The last decade or so has seen a rise in country-flavored music that carries with it a sense of the American heartland, yet doesn't fit within the radio definition of "country". "Alt-country", "insurgent country", "roots", "Americana", whatever you want to call it. It' been a wonderful occurrence in a certain way, given the songwriting talent that has come to the forefront. But the whole indie-label country scene can also be a rather conservative one, filled with ultra-revisionist bands whose concept of country music has everything to do with the surface level things like what clothes you wear and which instruments you play. But for every theme-park-style re-enactment of the past (BR5-49, Beachwood Sparks, etc.), there's a group with their own sound, one which takes the building blocks of country music and builds on them with their own perspective, groups like Marah, My Morning Jacket and The Beauty Shop.
On their debut full-length Yr Money Or Yr Life, The Beauty Shop mix the country-rock sound of Son Volt, etc. with the darker and more eccentric strains of folk/pop/rock represented by Nick Cave and Tom Waits.

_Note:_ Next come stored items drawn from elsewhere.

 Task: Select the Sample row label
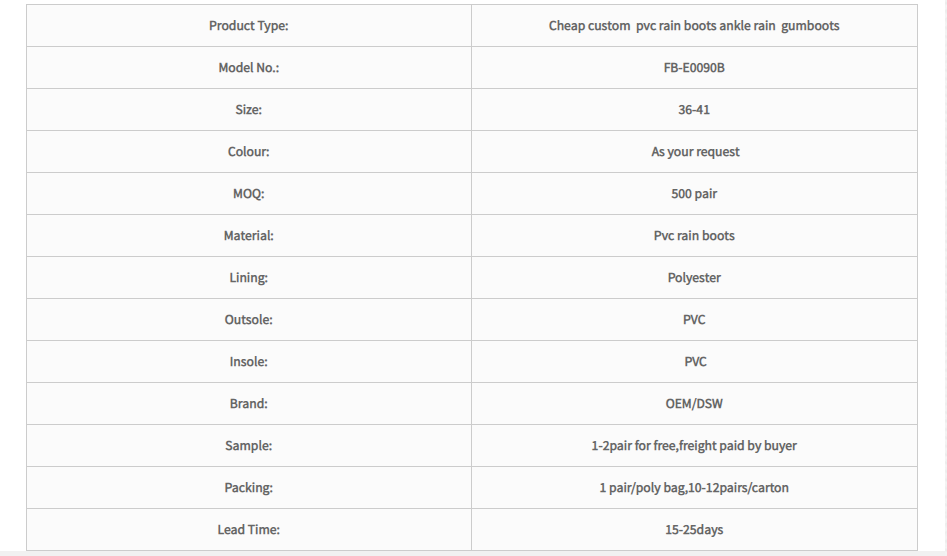[x=249, y=446]
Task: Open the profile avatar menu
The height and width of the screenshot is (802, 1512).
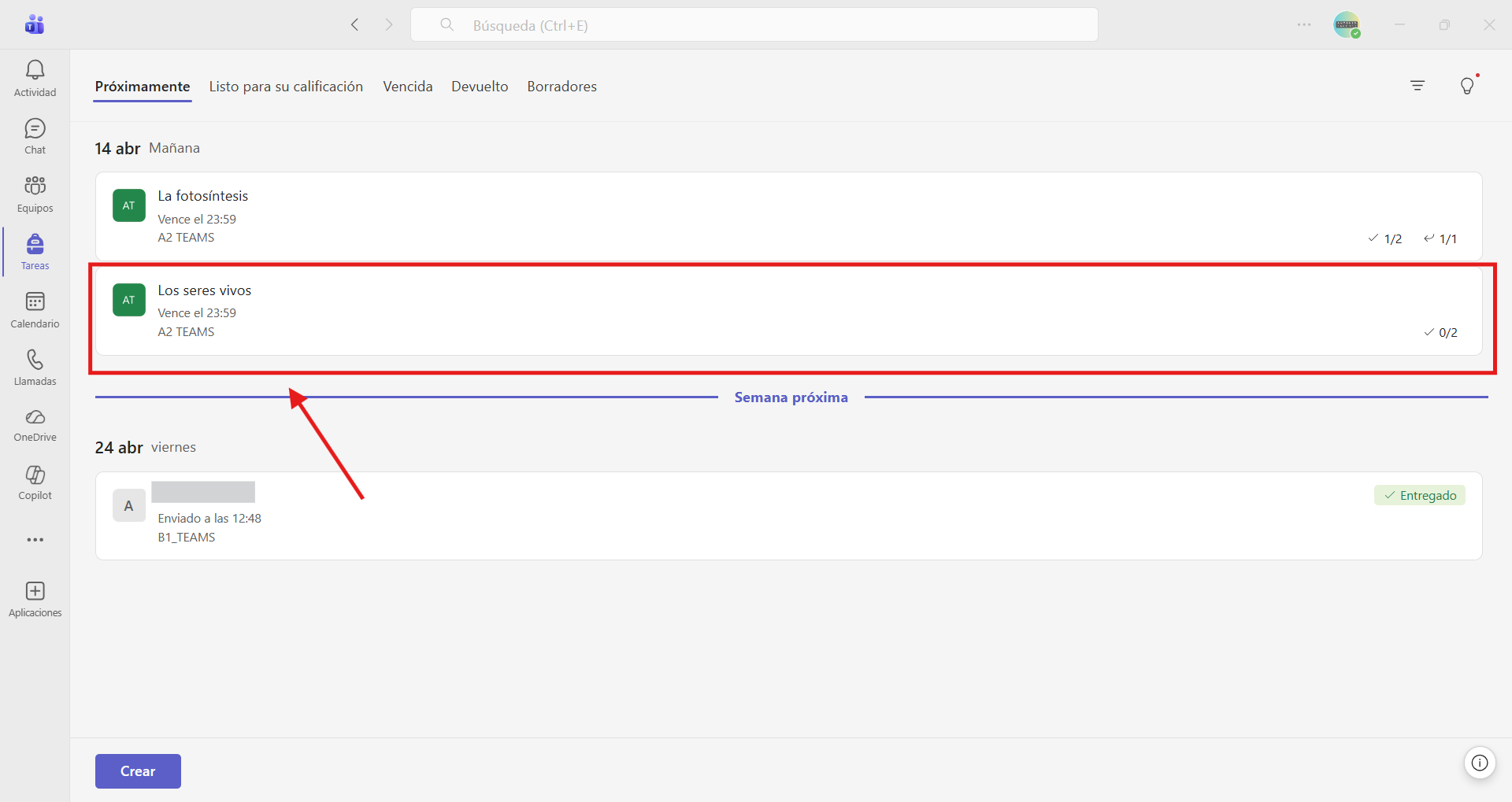Action: 1347,25
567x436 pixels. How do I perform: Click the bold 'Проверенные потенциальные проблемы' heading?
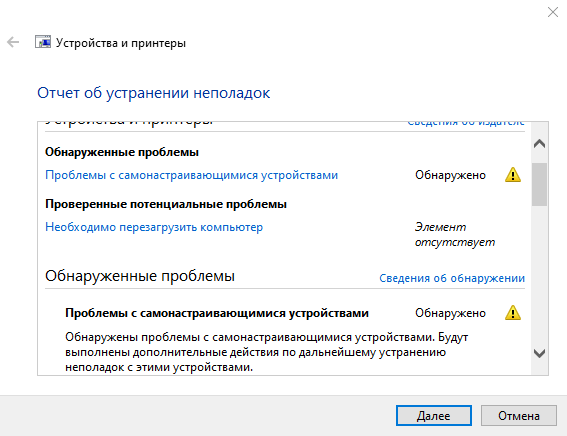(x=166, y=204)
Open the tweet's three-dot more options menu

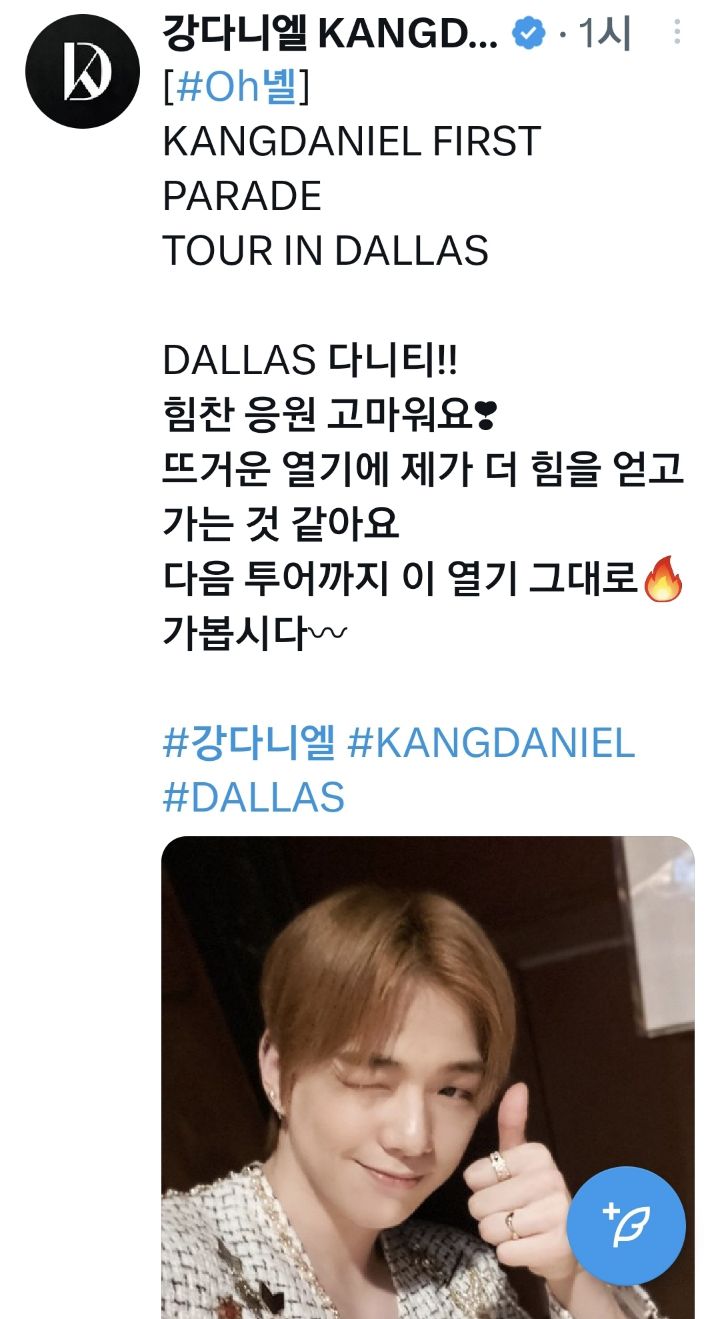pos(678,33)
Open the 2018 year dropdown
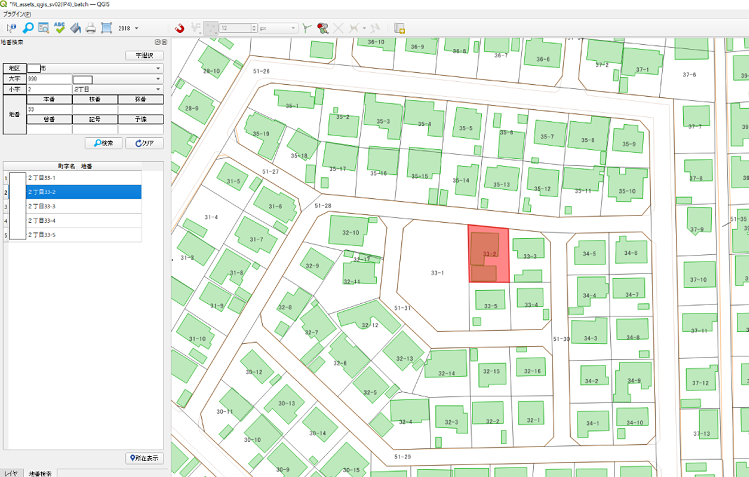749x477 pixels. tap(136, 28)
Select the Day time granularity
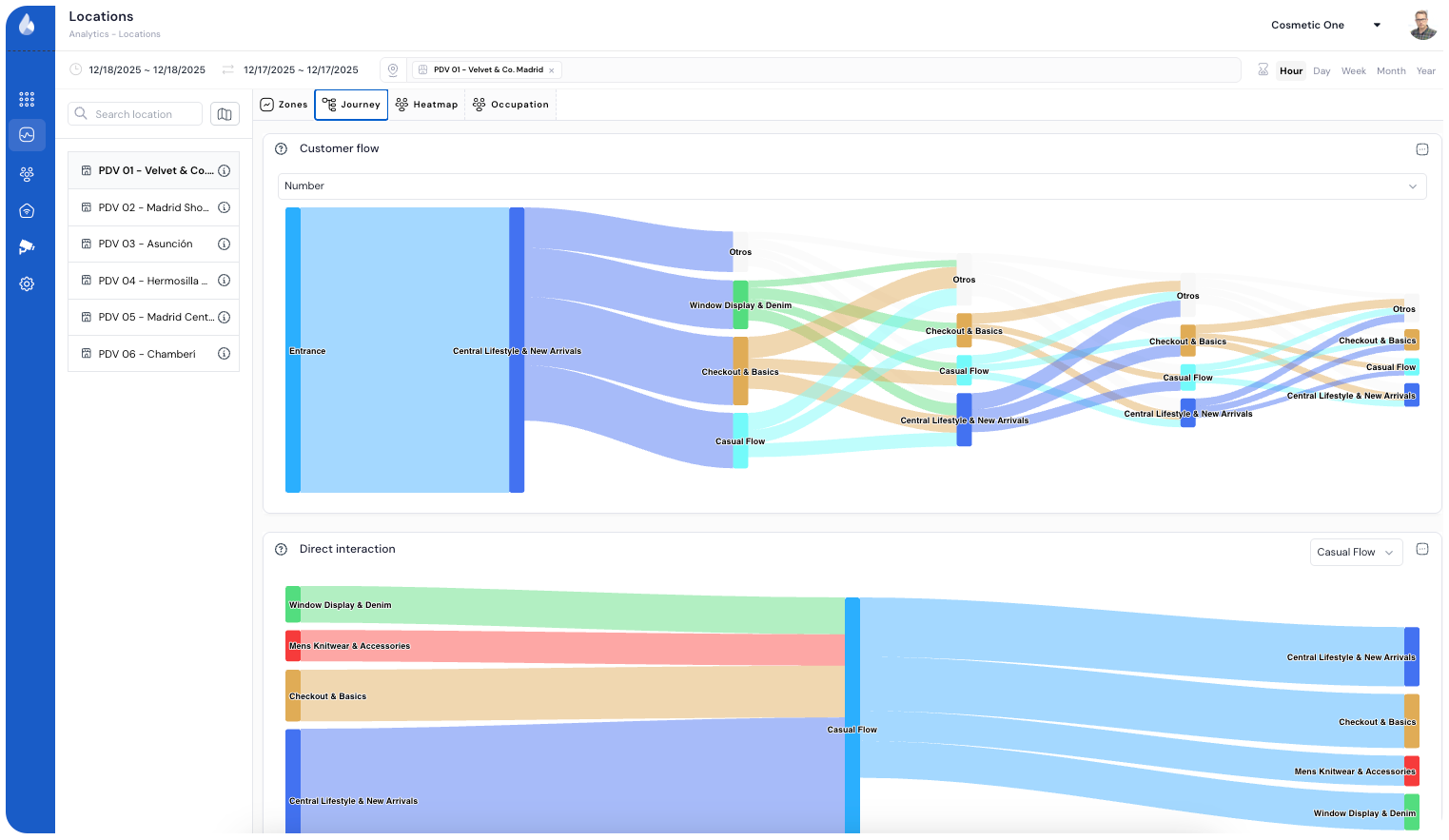This screenshot has height=840, width=1449. 1322,71
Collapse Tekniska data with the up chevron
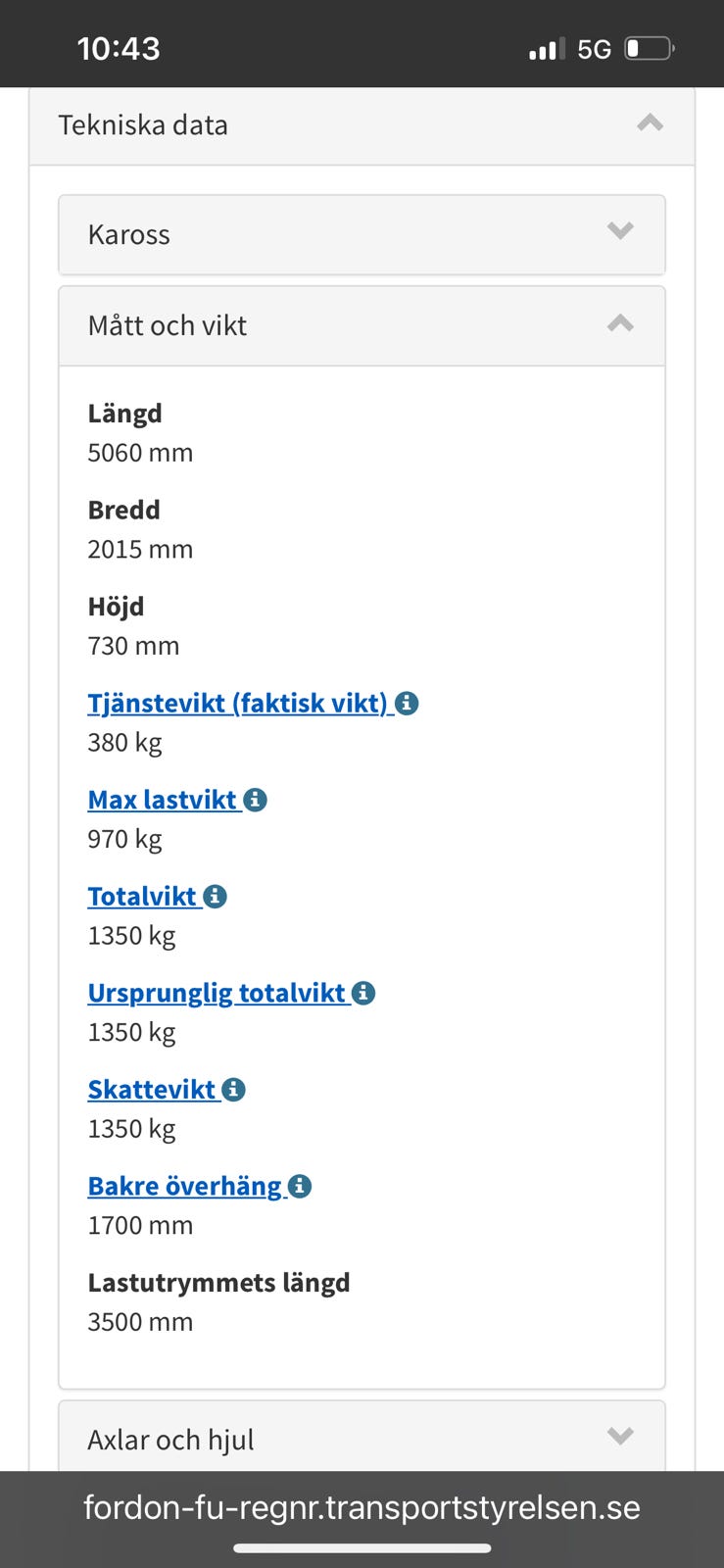This screenshot has height=1568, width=724. click(650, 123)
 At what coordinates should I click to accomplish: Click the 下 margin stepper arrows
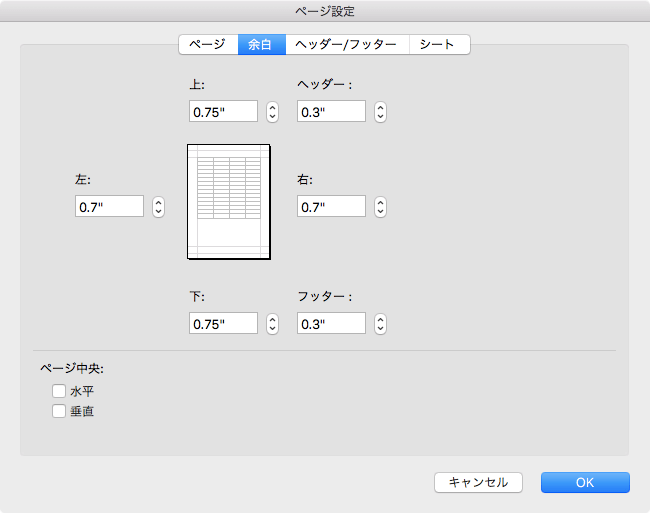tap(271, 323)
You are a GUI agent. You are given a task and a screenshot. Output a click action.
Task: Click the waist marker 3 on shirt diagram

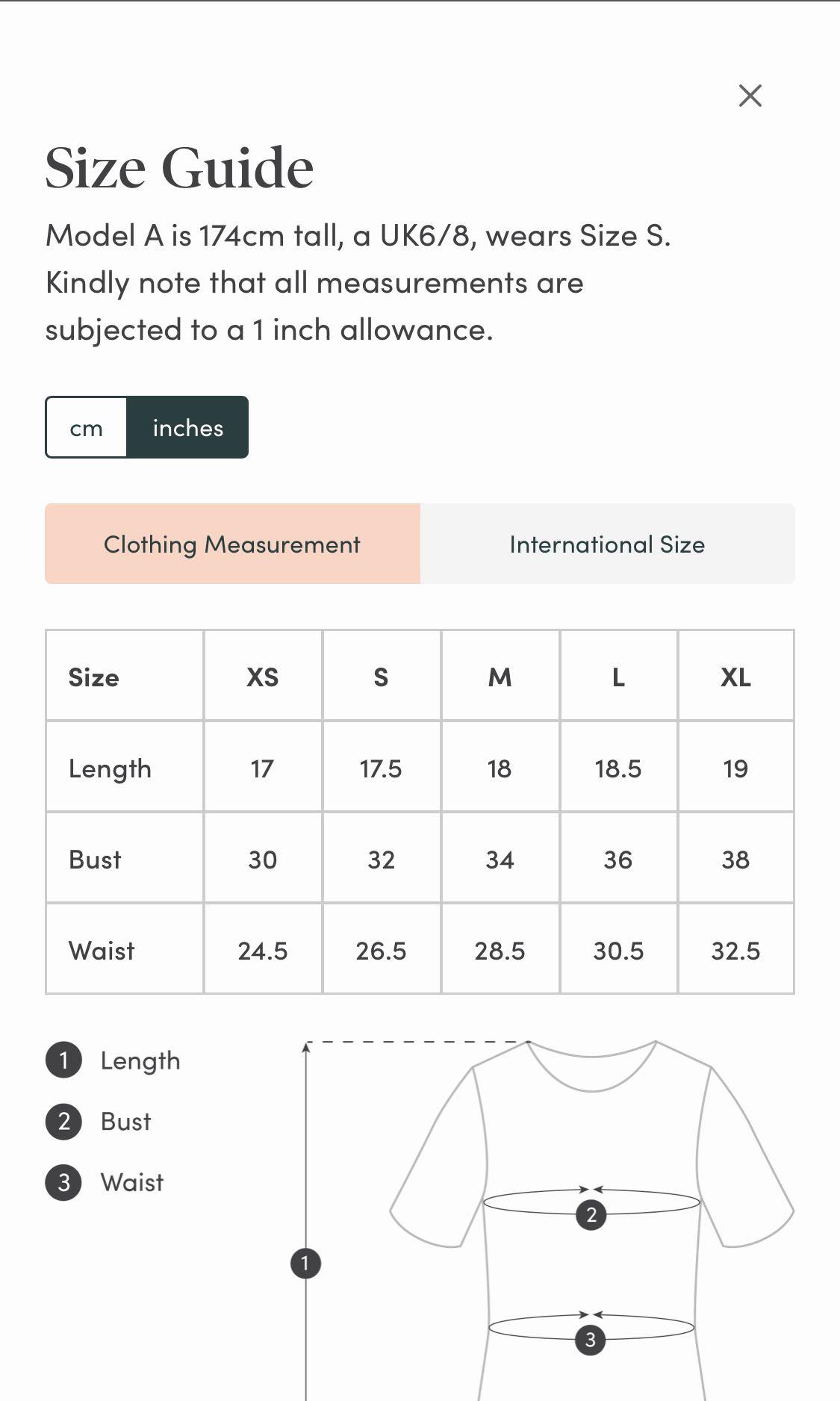point(590,1340)
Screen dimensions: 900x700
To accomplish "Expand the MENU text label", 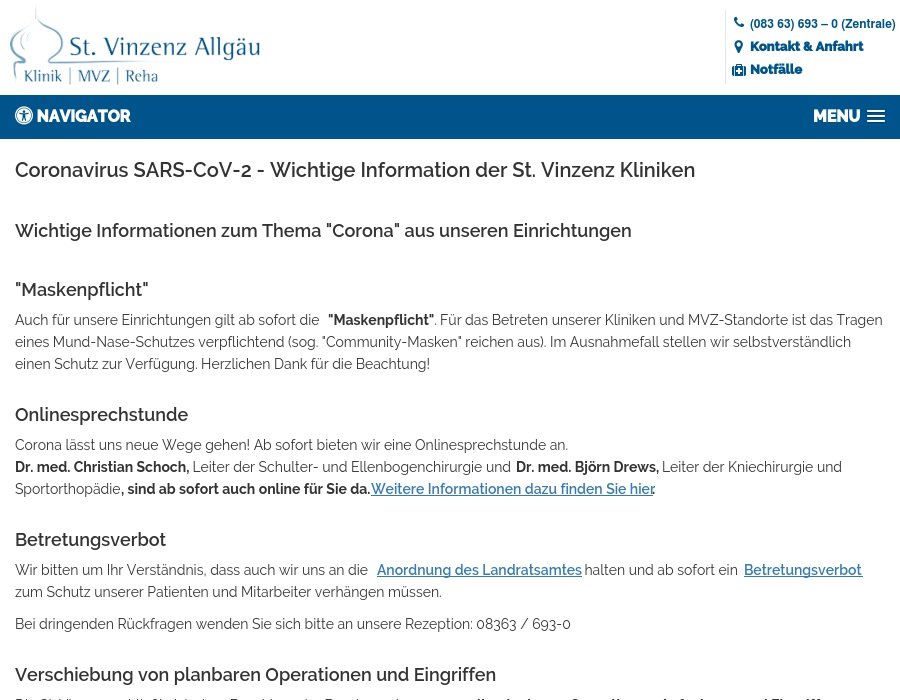I will [x=836, y=116].
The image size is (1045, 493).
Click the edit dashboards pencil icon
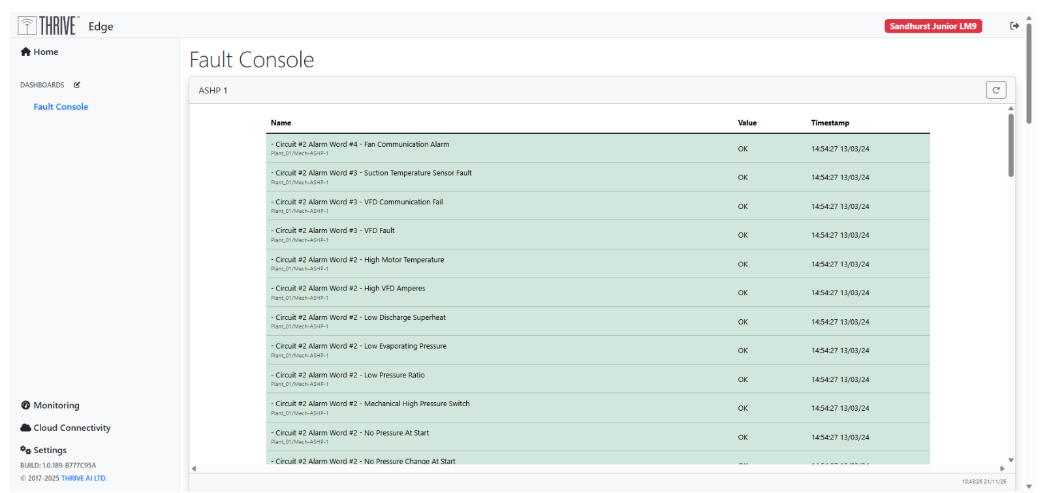point(77,85)
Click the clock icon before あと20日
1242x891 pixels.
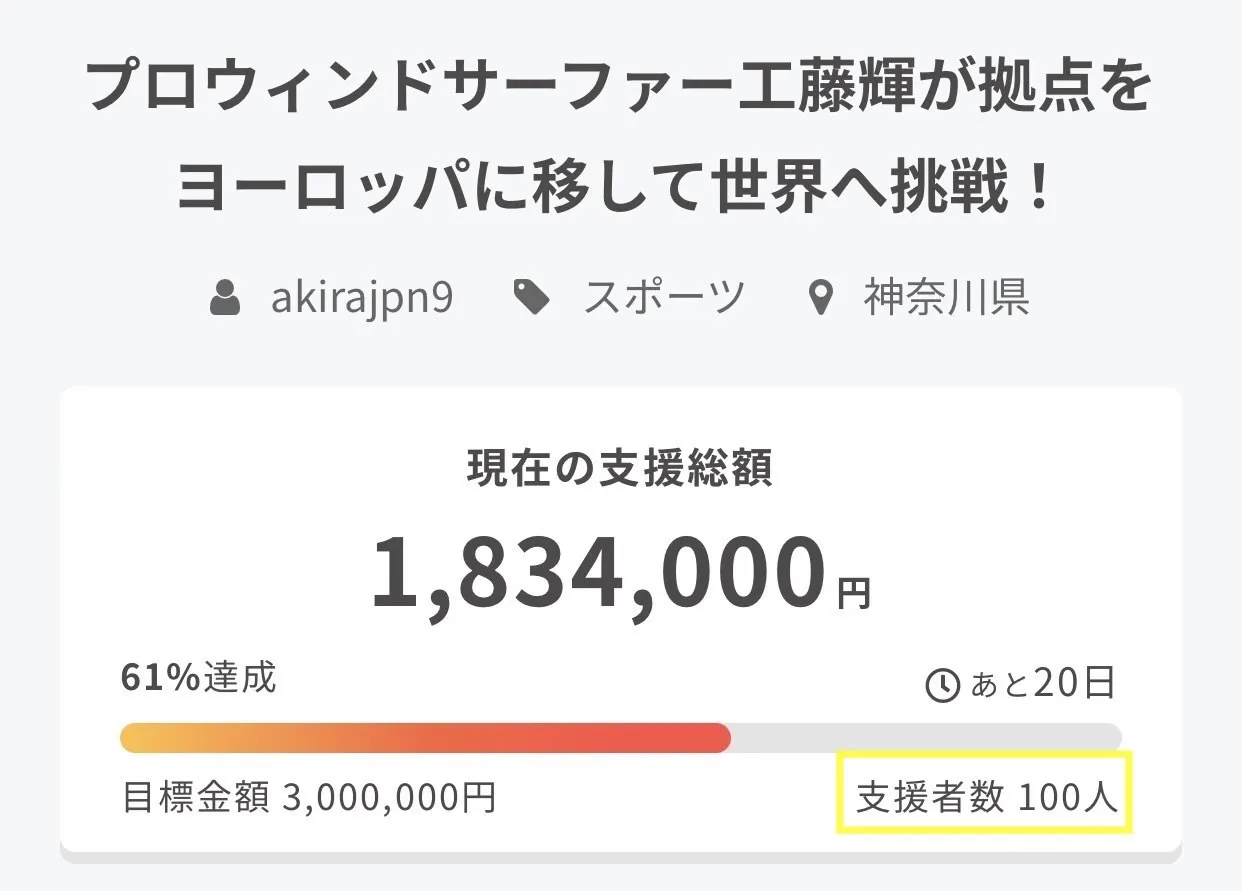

Throw in a morose sense of drama, a dose of James Dean-style rebellion and a solid sense of humor, and you have a Midwestern trio with their own style, making music that can stand out from the herd.
Lead singer/songwriter John Hoeffleur's lyrical perspective is generally that of a hard-luck bad boy. He's seen it all, and now he's a hard-edged rebel who doesn't give a damn. At times he gets almost heavy-handed about it, like he's trying hard to shock somebody. Take "I Got Issues"' opening lines: "I made a mountain out of coke that I sniffed right up my nose / I wrote 'fuck' on all my clothes, that's the life I chose." The second part of that quotation demonstrates the fine line Hoeffleur walks between seriousness and humor. As he sings in one track, "You never know when I'm fooling."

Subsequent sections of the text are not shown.